How to Interview a Relative.

1. Schedule a time in advance. This gives everyone a chance to prepare.

2. Prepare a list of questions beforehand and either share them with your relative, or give them an idea of what you want to cover.

3. Bring several notepads and pens to the interview. If you plan to make a recording, be sure to have a tape player, microphone, extra tapes and batteries.

4. Take good notes and make sure you record your name, the date, the place the interview is being conducted, and the interviewee.

5. Start with a question or topic that you know will elicit a reply, such as a story you have heard them tell in the past.

6. Ask questions which encourage more than simple “yes” and “no” answers. Try to elicit fact, feelings, stories and descriptions.

7. Show interest. Take an active part in the dialogue without dominating it. Learn to be a creative listener.

8. Use props whenever possible, Old photographs, favourite old songs, and treasured items may bring memories flooding back.

9. Don’t push for answers. Your relative may not wish to speak ill of the dead or others reasons for not wanting to share. Move on to something else.

10. Use your prepared questions as a guideline, but don’t be afraid to let your relative go off on a tangent. They may have many things to say that you never thought to ask!

11. Don’t interrupt or attempt to correct your relative, this can end an interview in a hurry!

12. When you are done, be sure to thank your relative for their time.

TIPS

1. Put your relative at ease by telling them that they will have a chance to see and approve of anything that you write before you share it with others.

2. Keep the interview length to no more than 1 to 2 hours at a stretch. It’s tiring for you and for your relative. It is supposed to be fun!

3. Consider preparing a thank you note to your relative for their cooperation.

(In relation to step 3 of the above guide you might want to also consider videoing the interview as well, especially if it is an older relative).

Keep in mind that every person you interview is an individual and your approach in your interview with them is different to any other interview, as are the questions you will ask them.

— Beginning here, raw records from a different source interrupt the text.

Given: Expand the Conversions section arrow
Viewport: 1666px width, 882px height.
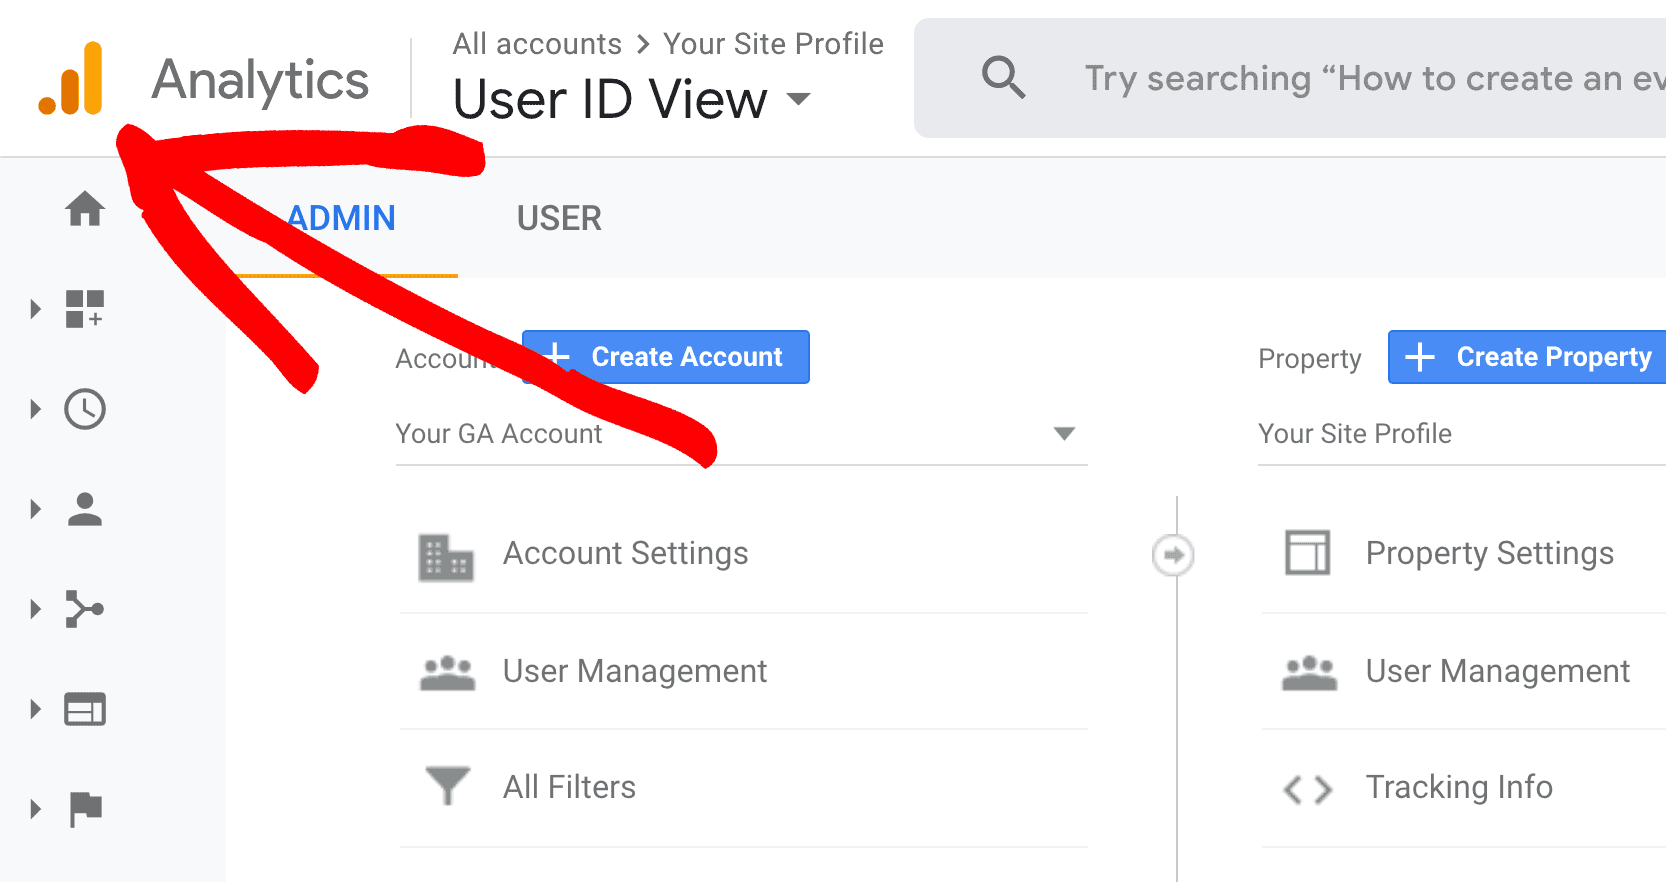Looking at the screenshot, I should (36, 809).
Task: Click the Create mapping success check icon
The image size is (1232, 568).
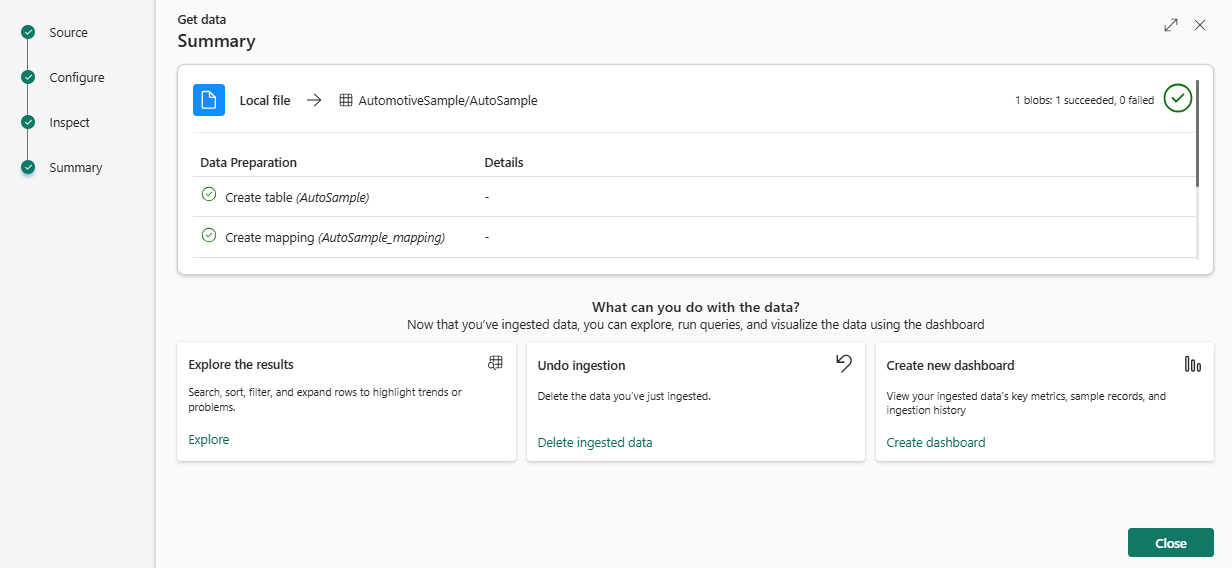Action: click(209, 235)
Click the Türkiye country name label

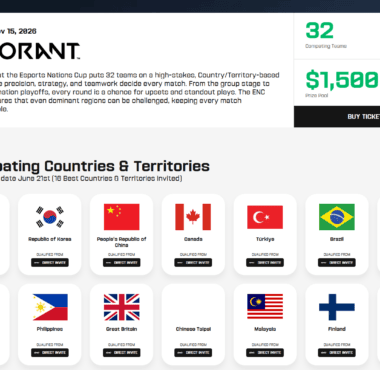point(265,239)
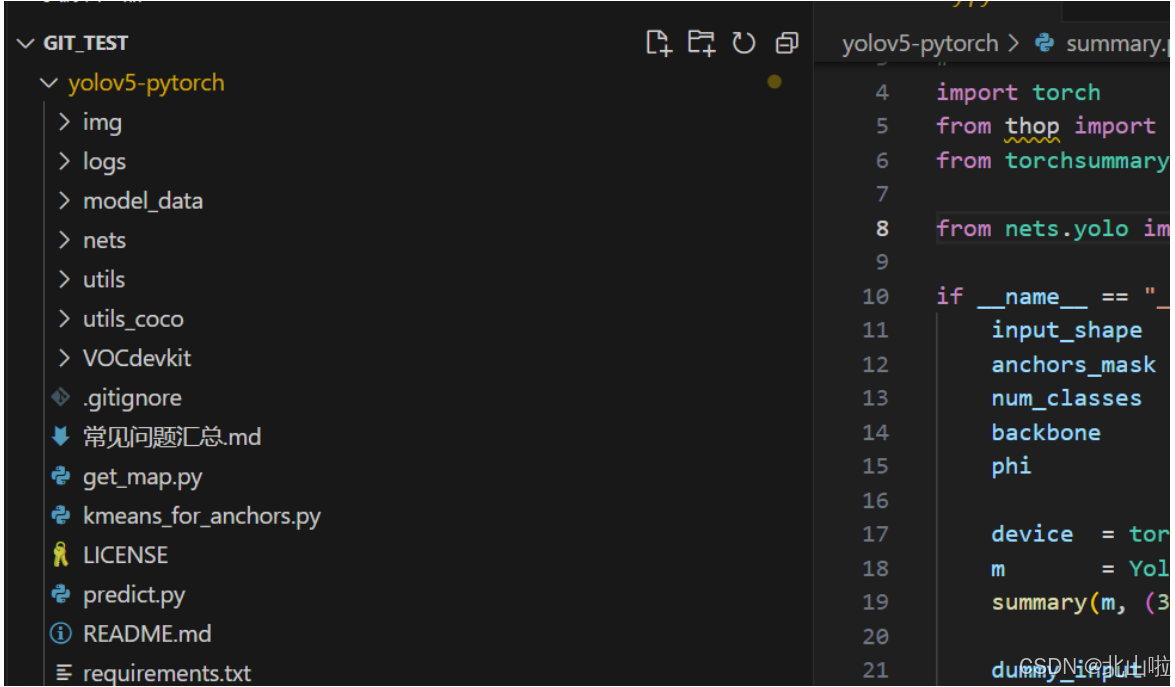
Task: Collapse the GIT_TEST workspace section
Action: [25, 43]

Okay folks have fun, and let me know how you do.

New Discovery

While I have been continueing to merge my mixed upPaf files I often come across interesting connections between my wifes family and my own.  This time however I came across a connection in my own family.  It turns out that members of two branches of my family joined the australian navy and served on the same ship, in different capacities. One was a commissioned officer and the other was a non-commssioned officer. I present  Petty Officer William Reginald Devine Smith

William Reginald Devine Smith  Born on 9th Aug 1916. Joined the navy in 1934. He served on the HMAS Sydney and was promoted from Leading Seaman to Petty officer in July 1941.  He was among the 645 crew who were lost when the HMAS Sydney was sunk by the german cruiser Kormoran off the coast of Western Australia on 20th November 1941.